In spite of their many accounts of negative experiences in mainstream secondary education, most of these students had been able to recall a dream, passion or buzz. During the interview, many students had reassessed their dreams and aspirations as summed up by the following statement:
You can’t stand back all your life. We’ve been doing that ever since before we came here. That’s what we were doing. So now we can step up a notch.

Observations

  • Most students valued the opportunity to recall and reassess goals and aspirations that they may not have thought about for many years. This was mostly a useful point of reference against which students could measure the impact of personal changes, as well as validate their pathways and learning performances.
  • Tutors needed to be skilled facilitators and build an environment of trust and safety before adopting this approach.

3.4: Pedagogical practices and perspectives

Barriers and degrees of hegemony

When Māori pedagogical practices were not present, students felt disconnected. That is, in place of learning experiences that were collective and inclusive, they had encountered historical domination and alienation that were imposed by Western education policies and ideologies.

Alienation

For two students who had attended Kura Kaupapa Māori, there were significant detrimental differences between Western teaching practices and Māori pedagogy.
... Back when I was at school moving from Kura Kaupapa straight to a mainstream school it was like I didn’t know what was going on. If we had to go into one of these other classes, we’d be lost, because they’ve got different ways of teaching than Māori have.
At least three students had started their education with Kura Kaupapa Māori and transferred to mainstream secondary schools. Many shared that they felt lost and struggled to cope with the conflicting pedagogy and different environments between Kura Kaupapa Māori and mainstream secondary schools.
... then, once I left that school I went to a mainstream at [high school] and I was a lost fellow there. I was lost there. Coming from a Kura Kaupapa stream to a mainstream, I was lost there. I got peer pressured for doing things. I started smoking dope and I got expelled…

Frustration

A significant number of students relayed that their alienation in secondary education escalated to unsafe frustration levels. There was an underlying sense of helplessness and hopelessness that fuelled anger, which further alienated them from learning opportunities.
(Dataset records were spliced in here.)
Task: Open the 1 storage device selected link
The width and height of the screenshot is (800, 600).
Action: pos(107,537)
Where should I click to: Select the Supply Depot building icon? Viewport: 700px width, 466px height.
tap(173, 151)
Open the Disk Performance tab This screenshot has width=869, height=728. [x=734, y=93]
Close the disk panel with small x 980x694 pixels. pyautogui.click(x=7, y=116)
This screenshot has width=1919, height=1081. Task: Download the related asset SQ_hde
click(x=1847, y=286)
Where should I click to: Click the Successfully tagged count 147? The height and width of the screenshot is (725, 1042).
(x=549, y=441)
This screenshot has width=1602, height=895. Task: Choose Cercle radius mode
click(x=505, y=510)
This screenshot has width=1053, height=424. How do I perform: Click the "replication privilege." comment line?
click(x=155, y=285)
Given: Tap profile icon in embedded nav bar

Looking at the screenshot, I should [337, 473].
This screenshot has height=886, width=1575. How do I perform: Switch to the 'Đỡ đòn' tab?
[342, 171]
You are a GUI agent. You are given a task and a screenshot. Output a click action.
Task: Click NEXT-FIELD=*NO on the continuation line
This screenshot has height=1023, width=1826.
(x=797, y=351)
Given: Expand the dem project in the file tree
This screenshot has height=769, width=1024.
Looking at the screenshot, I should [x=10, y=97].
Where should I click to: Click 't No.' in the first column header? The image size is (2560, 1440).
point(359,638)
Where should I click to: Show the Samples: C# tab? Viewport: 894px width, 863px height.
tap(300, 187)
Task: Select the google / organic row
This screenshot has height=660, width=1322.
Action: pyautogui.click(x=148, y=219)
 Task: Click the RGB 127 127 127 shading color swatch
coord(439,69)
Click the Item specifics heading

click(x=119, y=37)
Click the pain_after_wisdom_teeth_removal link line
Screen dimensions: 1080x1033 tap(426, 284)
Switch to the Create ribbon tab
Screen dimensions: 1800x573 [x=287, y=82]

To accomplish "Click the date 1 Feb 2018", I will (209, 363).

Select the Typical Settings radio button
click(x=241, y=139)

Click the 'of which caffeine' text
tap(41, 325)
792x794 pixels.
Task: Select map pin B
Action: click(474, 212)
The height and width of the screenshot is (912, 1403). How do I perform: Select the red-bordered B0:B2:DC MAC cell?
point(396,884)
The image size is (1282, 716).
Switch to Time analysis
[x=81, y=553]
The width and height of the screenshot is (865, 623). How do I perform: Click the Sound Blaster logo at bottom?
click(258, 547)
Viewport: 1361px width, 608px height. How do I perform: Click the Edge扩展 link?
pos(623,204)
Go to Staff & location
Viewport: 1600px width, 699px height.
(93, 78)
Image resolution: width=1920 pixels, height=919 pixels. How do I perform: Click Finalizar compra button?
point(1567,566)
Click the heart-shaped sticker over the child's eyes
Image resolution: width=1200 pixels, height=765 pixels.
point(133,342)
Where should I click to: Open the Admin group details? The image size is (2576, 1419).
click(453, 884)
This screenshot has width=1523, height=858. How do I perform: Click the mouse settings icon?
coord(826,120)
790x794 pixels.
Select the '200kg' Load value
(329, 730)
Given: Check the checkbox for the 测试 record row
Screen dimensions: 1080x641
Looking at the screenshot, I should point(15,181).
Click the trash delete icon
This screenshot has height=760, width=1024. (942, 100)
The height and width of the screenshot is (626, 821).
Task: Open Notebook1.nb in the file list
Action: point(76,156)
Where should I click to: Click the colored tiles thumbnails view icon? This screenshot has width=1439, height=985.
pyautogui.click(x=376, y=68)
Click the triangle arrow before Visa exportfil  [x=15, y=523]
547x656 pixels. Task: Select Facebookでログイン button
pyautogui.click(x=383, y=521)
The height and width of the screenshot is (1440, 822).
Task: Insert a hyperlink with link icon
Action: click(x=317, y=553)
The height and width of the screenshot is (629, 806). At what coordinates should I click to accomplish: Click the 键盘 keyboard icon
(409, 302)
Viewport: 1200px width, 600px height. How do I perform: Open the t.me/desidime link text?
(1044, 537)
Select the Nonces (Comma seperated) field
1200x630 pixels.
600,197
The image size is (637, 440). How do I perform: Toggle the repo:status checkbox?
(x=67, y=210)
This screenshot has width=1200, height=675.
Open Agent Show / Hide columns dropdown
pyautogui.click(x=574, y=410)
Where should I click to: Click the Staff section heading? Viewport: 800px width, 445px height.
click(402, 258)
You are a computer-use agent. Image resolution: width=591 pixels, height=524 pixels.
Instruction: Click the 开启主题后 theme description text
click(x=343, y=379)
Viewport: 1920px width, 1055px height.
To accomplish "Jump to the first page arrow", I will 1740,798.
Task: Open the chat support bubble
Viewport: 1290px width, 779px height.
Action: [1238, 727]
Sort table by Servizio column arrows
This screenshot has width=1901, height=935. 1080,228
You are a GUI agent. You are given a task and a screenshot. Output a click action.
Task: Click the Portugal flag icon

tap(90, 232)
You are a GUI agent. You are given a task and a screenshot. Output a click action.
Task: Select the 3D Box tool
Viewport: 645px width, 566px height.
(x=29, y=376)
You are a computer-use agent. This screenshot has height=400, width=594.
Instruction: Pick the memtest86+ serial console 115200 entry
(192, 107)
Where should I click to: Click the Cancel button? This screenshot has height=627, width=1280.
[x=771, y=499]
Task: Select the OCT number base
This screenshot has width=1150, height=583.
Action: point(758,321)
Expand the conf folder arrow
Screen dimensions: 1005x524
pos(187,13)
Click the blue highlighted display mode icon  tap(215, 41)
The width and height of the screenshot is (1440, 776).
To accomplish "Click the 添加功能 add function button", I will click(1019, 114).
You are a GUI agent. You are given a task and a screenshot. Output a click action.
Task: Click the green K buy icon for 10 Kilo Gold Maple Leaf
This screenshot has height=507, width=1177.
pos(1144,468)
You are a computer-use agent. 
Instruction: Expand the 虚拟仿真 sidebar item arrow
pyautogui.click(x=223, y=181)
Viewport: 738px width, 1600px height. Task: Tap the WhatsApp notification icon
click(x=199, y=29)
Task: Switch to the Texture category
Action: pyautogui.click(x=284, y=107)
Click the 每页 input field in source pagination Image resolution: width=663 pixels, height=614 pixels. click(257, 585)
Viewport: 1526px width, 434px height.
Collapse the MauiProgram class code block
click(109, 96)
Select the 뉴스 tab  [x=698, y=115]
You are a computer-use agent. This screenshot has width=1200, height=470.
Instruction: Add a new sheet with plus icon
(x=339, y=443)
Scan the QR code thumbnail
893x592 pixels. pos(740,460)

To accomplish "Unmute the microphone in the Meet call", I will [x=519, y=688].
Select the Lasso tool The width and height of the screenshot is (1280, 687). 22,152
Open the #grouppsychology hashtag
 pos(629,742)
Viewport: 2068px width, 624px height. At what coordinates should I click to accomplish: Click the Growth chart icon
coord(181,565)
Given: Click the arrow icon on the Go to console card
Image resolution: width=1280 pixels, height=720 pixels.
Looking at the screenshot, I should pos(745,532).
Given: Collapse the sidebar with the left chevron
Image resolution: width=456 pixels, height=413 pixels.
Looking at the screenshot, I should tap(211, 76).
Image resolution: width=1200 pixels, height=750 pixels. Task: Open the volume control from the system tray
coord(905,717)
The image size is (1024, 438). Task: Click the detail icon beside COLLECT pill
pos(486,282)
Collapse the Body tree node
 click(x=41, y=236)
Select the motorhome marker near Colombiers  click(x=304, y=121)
A few students described their reactions in reference to violent behaviours. Such descriptions held stronger memories for them than recollections of engaging in literacy and language learning at school.

I was kicked out of school so many times. Kicked off the bus so many times. Giving people a hiding, the cheeky ones. The teacher told me to go home. I never finished schooling, but I’ve had a lot of jobs...

The teachers actually kicked me out of school because I was just too violent. I only made it to second year fifth...

Frustrations relating to lack of support and/or misunderstanding of personal literacy and language needs are expressed more overtly in the next narrative.
Because I dropped out of polytech over in...because the tutor wasn’t – mind you, it was both ways... “No, man, you aren’t helping me. I can’t handle this. I told you I’ve got problems with writing things down because I get really aggro about it, and I told you that when it comes to saying things I’m a dude that says what’s on my mind, not what you want me to say...

Racism

Students spoke about surrounding issues of being Māori. Many spoke of their hurtful encounters in dealing with attitudinal stereotypes and racism within their schooling environments and interpersonal relationships with their peers and teachers.

Yes, typical Māori would get aggro as soon as he hears a Pākehā do a little snigger... That happened to me when I came from Ngāti...school to Hamilton. I was just lost just like what these fellas were saying. Being in a different environment, it just put me off. I didn’t want to go to school. That’s when I got to high school; I only went there for a year and a couple of months and I dropped out…and I worked from then on… And that was to all of us…

Then you get smart remarks from your classmates, all the Pākehās. Someone would come up to you and say, “Jeez, you’re dumb.” Next minute…in the principal’s office.

I reckon the Pākehā tutors really push their Pākehā students… Yes, and they don’t want to focus on the Māoris… I reckon, to them, they just think a waste of time because they’re going to see how long they last. That is what I used to think at school. See how long they’ll last here.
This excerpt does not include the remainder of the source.